Records provided section start

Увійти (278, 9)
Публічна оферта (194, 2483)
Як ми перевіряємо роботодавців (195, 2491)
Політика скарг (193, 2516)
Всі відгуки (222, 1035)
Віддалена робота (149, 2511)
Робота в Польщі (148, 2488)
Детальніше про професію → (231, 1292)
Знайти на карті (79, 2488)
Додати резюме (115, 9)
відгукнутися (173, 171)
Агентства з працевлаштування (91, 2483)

Records provided section end

**Work to be completed**
From the data above, extract every line in its exact form.

**Your solution**
Увійти (278, 9)
Публічна оферта (194, 2483)
Як ми перевіряємо роботодавців (195, 2491)
Політика скарг (193, 2516)
Всі відгуки (222, 1035)
Віддалена робота (149, 2511)
Робота в Польщі (148, 2488)
Детальніше про професію → (231, 1292)
Знайти на карті (79, 2488)
Додати резюме (115, 9)
відгукнутися (173, 171)
Агентства з працевлаштування (91, 2483)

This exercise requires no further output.